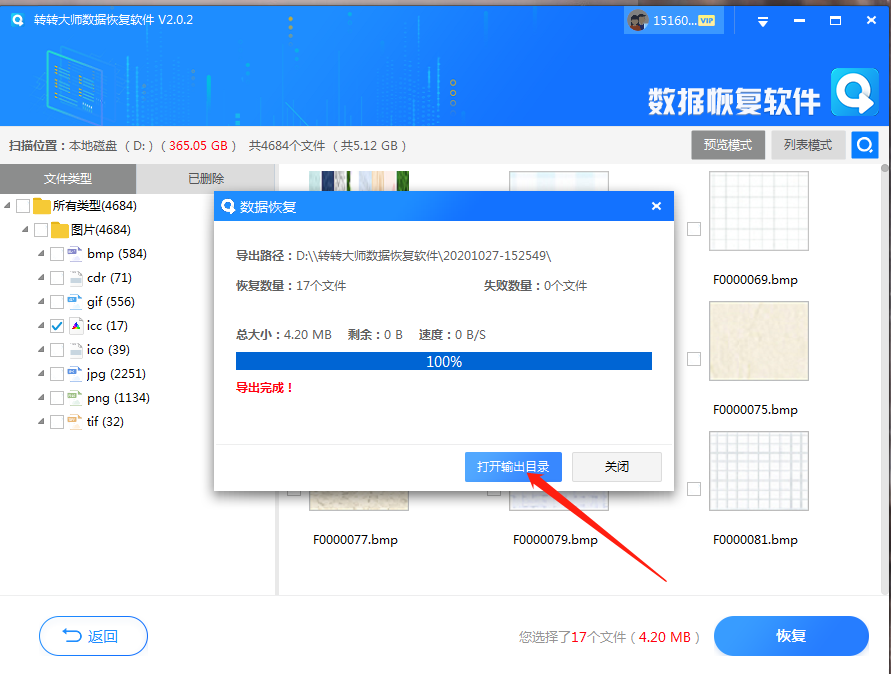Select the F0000075.bmp thumbnail
This screenshot has width=891, height=674.
(x=757, y=341)
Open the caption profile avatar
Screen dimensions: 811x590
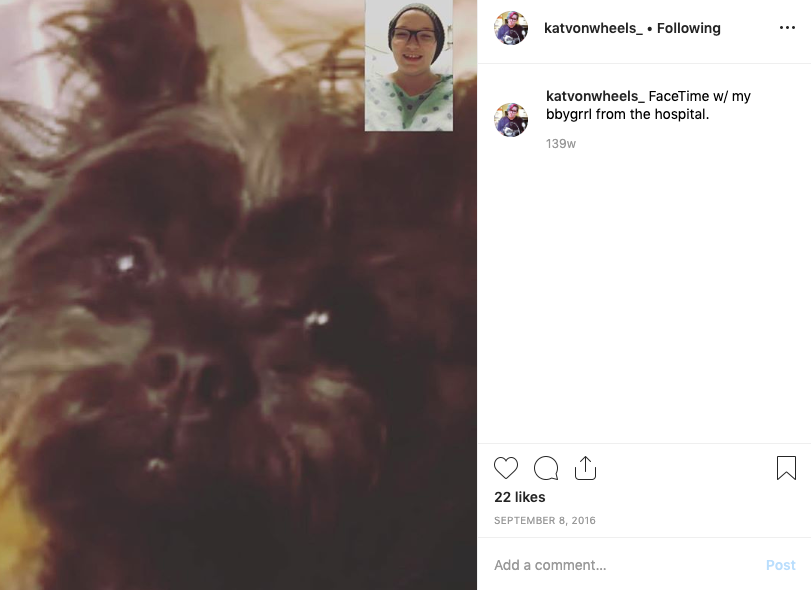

──────────

• **TASK DETAILS**
Output every line of the data above word for word, leaving out the pictures.

• **EXERCISE RESULT**
Select the F0000075.bmp thumbnail
This screenshot has width=891, height=674.
(x=757, y=341)
Open the caption profile avatar
Screen dimensions: 811x590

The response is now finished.